How to read a boxplot

Boxplots are a way of summarizing data through visualizing the five number summary which consists of the minimum value, first quartile, median, third quartile, and maximum value of a data set. In the following lesson, we will look at how to use this information and the basic form of a boxplot to answer questions, therefore helping you understand how to read a boxplot.

[adsenseWide]

The basic form of a boxplot

If a data set has no outliers (unusual values in the data set), a boxplot will be made up of the following values.

boxplot-no-outliers

But, if there ARE outliers, then a boxplot will instead be made up of the following values.

boxplot-with-outliers

As you can see above, outliers (if there are any) will be shown by stars or points off the main plot. If there are no outliers, you simply won’t see those points. So, now that we have addressed that little technical detail, let’s look at an example to see what kinds of questions we can answer using a boxplot.

Answering questions with a boxplot

The boxplot below shows the high temperatures in Anchorage, Alaska in May 2014*.

boxplot-high-temps-anchorage-may-2014

Use this to answer the following questions.

(a) Are there any outliers in this data set?
(b) What was the lowest high temperature observed in May?
(c) Complete the sentence: “About 25% of days in May had high temperatures warmer than about ______ °F.”
(d) What was the median high temperature in May?
**(e) How many days in May did Anchorage see a high temperature of 65?
**(f) On what dates was the high temperature over 70°F?

Before we answer these, notice that this particular boxplot is vertical instead of horizontal. Depending on the software used, you may see either configuration. The basic form is the same for both.

(a) Are there any outliers in this data set?

There are no stars or other points past the main line in the boxplot, so no, there are no outliers in this data set.

(b) What was the lowest high temperature observed in May?

Since there are no outliers, the main line through the boxplot starts at the minimum value and ends at the maximum value. We are looking for the minimum value here.

boxplot-high-temps-anchorage-may-2014-minimum-marked

First, you need to figure out the scale. Since every other line is labelled and it is counting by 5, the in between lines must represent 2.5°. The minimum looks just about 47.5°, so we will estimate it at 48° and as a final answer we can say “The lowest observed temperature in May was about 48°F.”

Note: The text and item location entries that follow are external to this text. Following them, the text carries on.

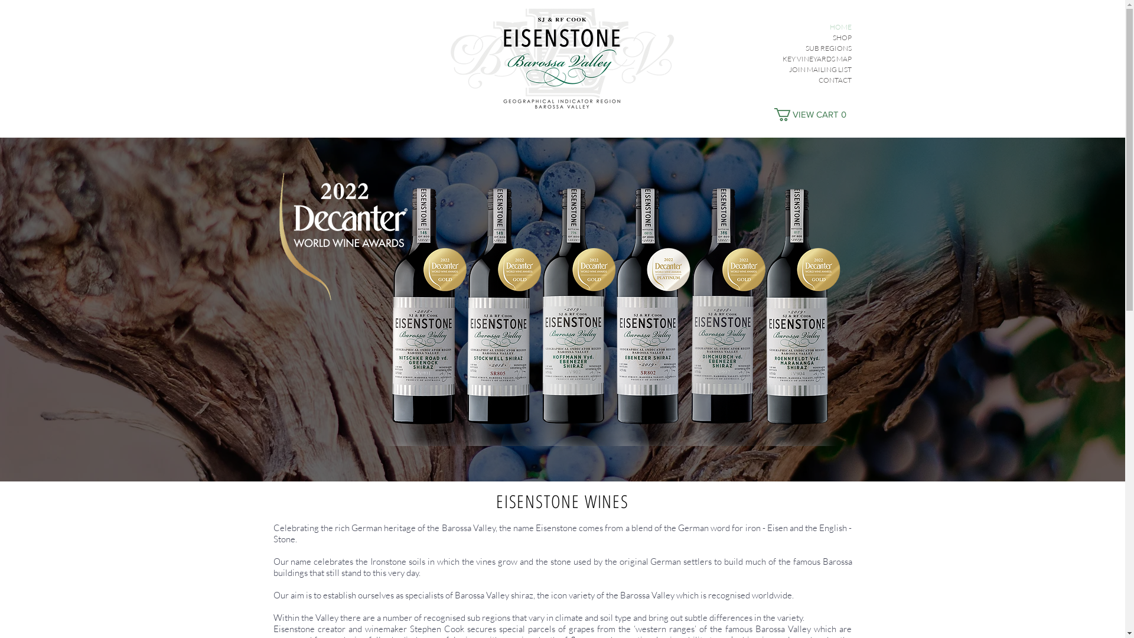 The height and width of the screenshot is (638, 1134). Describe the element at coordinates (763, 70) in the screenshot. I see `'JOIN MAILING LIST'` at that location.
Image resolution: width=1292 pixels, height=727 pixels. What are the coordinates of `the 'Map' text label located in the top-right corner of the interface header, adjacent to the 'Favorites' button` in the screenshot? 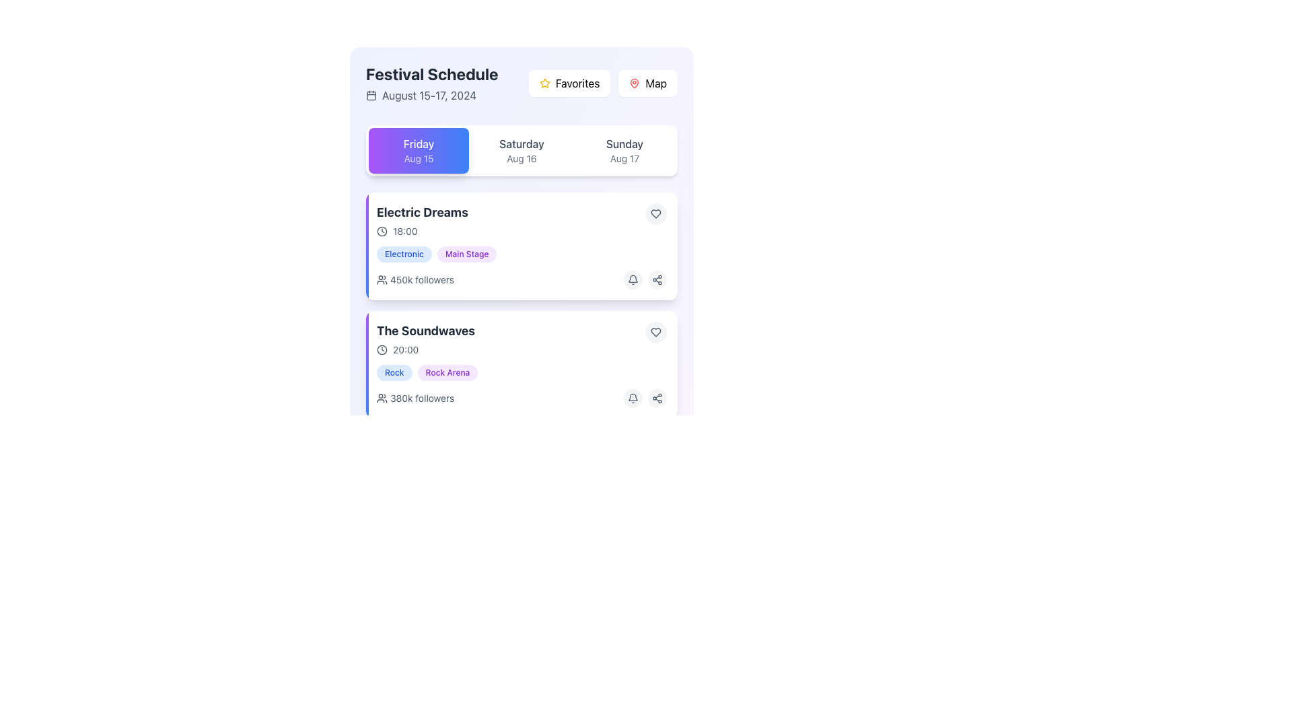 It's located at (656, 83).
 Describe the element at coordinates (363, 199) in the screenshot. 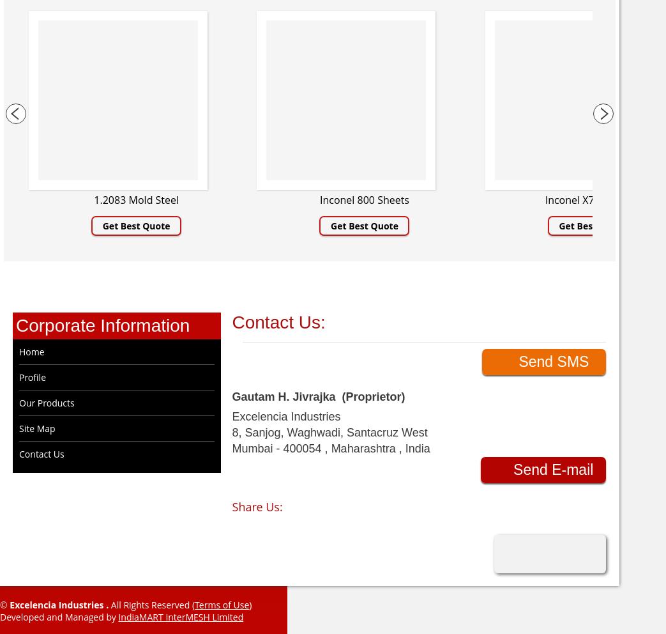

I see `'Inconel 800 Sheets'` at that location.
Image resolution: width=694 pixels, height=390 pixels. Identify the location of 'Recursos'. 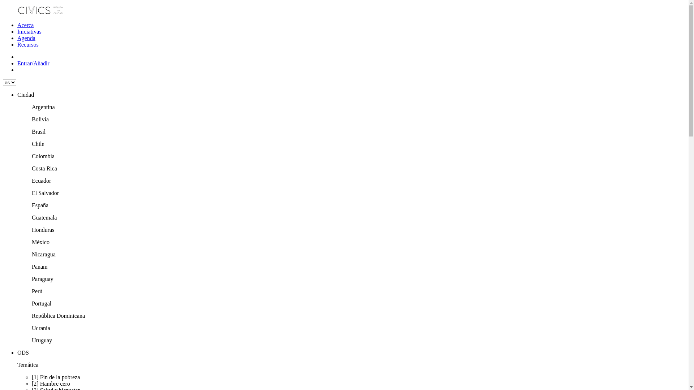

This is something you should be comfortable with. That is, we won’t always be able to give an exact answer from the graph depending on the scale. Without the actual data set, we will often have to estimate.

(c) Complete the sentence: “About 25% of days in May had high temperatures warmer than about ______ °F.”

You may think that we need to be able to count values in the data set to answer this question, but actually we don’t! This is a question that can be answered using the fact that the boxplot shows the quartiles. When the data set is placed in order from smallest to largest, these divide the data set into quarters.

five-number-summary

From the picture:

  • First quartile – Q1 – about 25% of a data set is smaller than the first quartile and about 75% is above.
  • Third quartile – Q3 – about 75% of a data set is smaller than the third quartile and about 25% is above.

Now to actually answer the question! “Complete the sentence: “About 25% of days in May had high temperatures warmer than about ______ °F.” The third quartile is what we need to complete this sentence.

boxplot-high-temps-anchorage-may-2014-third-quartile

It looks like the third quartile is about 66°. So we can write: About 25% of days in May had high temperatures warmer than about 66°F.

(d) What was the median high temperature in May?

The median is shown by the line inside the box of the boxplot. This may not always be in the middle – it depends on the shape of the distribution among other things.

boxplot-high-temps-anchorage-may-2014-median

The median for this data set is between 62.5°F and 65°F, and a bit closer to 65°F than not. I would estimate it at 64°F.

The median high temperature in May was about 64°F.

(e) How many days in May did Anchorage see a high temperature of 65?

This question illustrates one weakness of a boxplot; a weakness that is shared with histograms. Information about individual data values isn’t shown. There is no way to answer this question with a boxplot. We would need to see a dotplot or a stemplot (or the data set itself) to be able to answer this question.

(f) On what dates was the high temperature over 70°F?

Another question where it would be interesting to know the answer! Unfortunately, this is another case where some information is “lost” when making a boxplot. There is no way to tell which temperatures are from which dates. To see that, we would need to use a timeplot or simply a table.

[adsenseLargeRectangle]

Conclusion

These last two questions show you that some plots, like boxplots and histograms, are designed to give you a big picture idea of a data set. Through this though, you lose some information about individual values. When making a plot of your own data set, you must consider whether this is important or not and select your plot accordingly.


*Source for this data: Weather Underground

**If you skipped down here, maybe you were suspicious of questions (e) and (f). You are right to be! These can’t be answered by a boxplot alone. The details are given in the answers.